Des actions positives ont été lancées : la priorité industrielle du plan France Relance, le plan d'investissements France 2030, la diminution des impôts de production, etc. En outre, elles interviennent alors que de nombreux enjeux liés aux différentes transitions apparaissent (écologie, numérique, 4.0, etc.) et constituent de formidables occasions de rebattre les cartes. La qualité de nos ingénieurs et le savoir-faire français dans ces domaines représentent des atouts. Reste à savoir comment, au-delà des échéances électorales et des alternances politiques, s'inscriront dans le temps le soutien à l'industrie et le projet de réindustrialisation.
La définition d'indicateurs pertinents et l'inscription d'une action dans le temps constituent des éléments clés autour de trois enjeux majeurs.
Premier enjeu : le sujet de notre compétitivité n'est pas encore épuisé.
Le second enjeu réside dans les compétences dont la France a besoin pour construire son avenir dans l'innovation et dans la montée en gamme. Il conviendra d'accompagner nos collaborateurs non seulement dans leur formation initiale, mais également par le biais de la formation continue. Il est donc impératif d'initier une réflexion autour du compte personnel de formation (CPF) et de son utilisation de sorte que l'effort collectif attribué à un droit individuel – qu'il n'est pas question de remettre en cause - soit bien aligné avec les réels besoins du monde économique, en particulier celui qui est exposé à la concurrence internationale.

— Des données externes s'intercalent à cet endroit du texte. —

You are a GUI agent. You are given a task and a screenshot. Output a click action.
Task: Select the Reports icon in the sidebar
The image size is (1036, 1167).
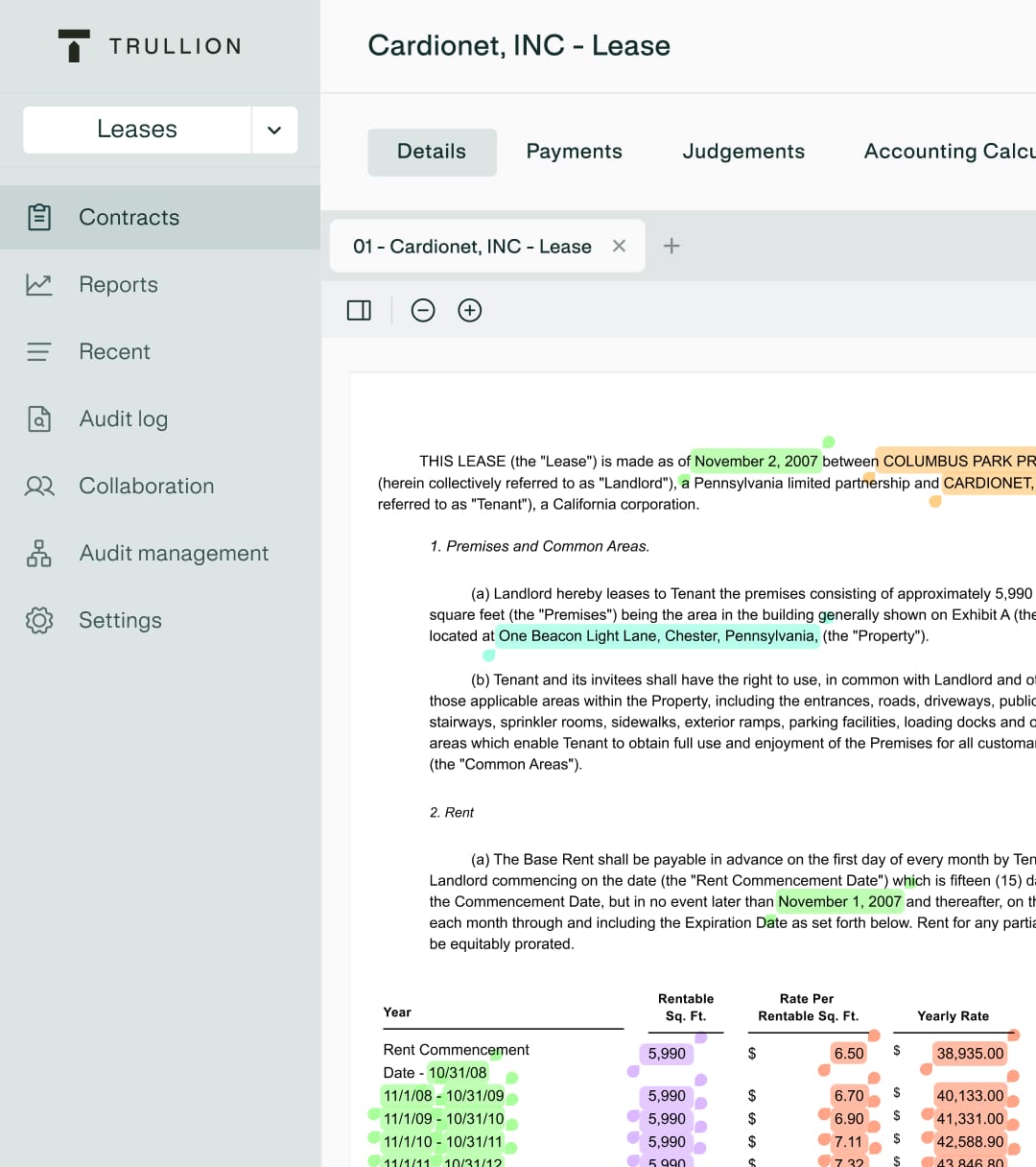[38, 284]
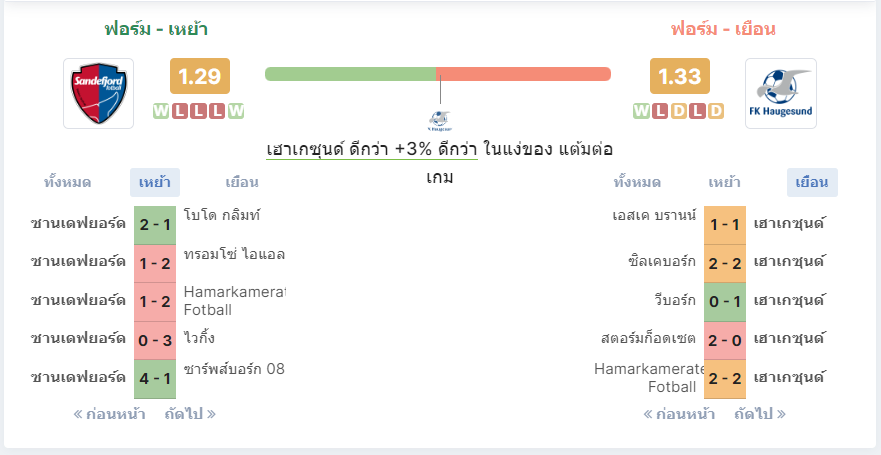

Nous sommes engagés dans une compétition très forte non seulement avec nos voisins européens, mais également avec l'Amérique du Nord et la Chine. Dès lors, la bonne intelligence de travail avec l'État, le bon niveau de soutien et son ciblage vers des objectifs clairs constituent des éléments clés de succès, indispensables notamment pour accompagner la transition écologique. Les décisions prises dans le plan de relance et dans le plan d'investissements France 2030 s'inscrivent dans la durée.
Troisième enjeu : nous savons décarboner l'industrie française. La plupart des technologies sont connues, mais elles sont beaucoup plus onéreuses que les technologies carbonées. Si nous souhaitons pérenniser notre présence sur un marché, il importe soit de renchérir le coût du carboné dans une zone du monde ou dans le monde entier, via des dispositifs tels que la taxe carbone ou le mécanisme d'ajustement carbone aux frontières (MACF), soit de soutenir les industriels qui fabriquent des produits décarbonés de sorte à diminuer le coût du décarboné jusqu'à ce que les volumes et les technologies permettent à l'ensemble de converger.
Ces dernières années, en France, nous avons réduit les émissions de carbone, mais augmenté notre empreinte carbone. En effet, fabriquer des produits qui consomment beaucoup d'électricité en Chine, en Inde ou en Pologne, pays dont les électricités sont très carbonées, n'est pas bénéfique à la planète. Si nous fabriquons les mêmes produits en France avec de l'électricité nucléaire décarbonée, les effets environnementaux sont plus positifs.
Il nous appartient donc de définir l'échéance à laquelle un soutien à l'industrie sera nécessaire et possible de sorte que les technologies et le marché nous permettent de répondre aux besoins. Il est indispensable que les impulsions positives données depuis 2015 s'inscrivent dans la durée afin de nous permettre, à l'horizon d'une quinzaine d'années, de retrouver une industrie française proche de la moyenne européenne (environ 17 % du PIB).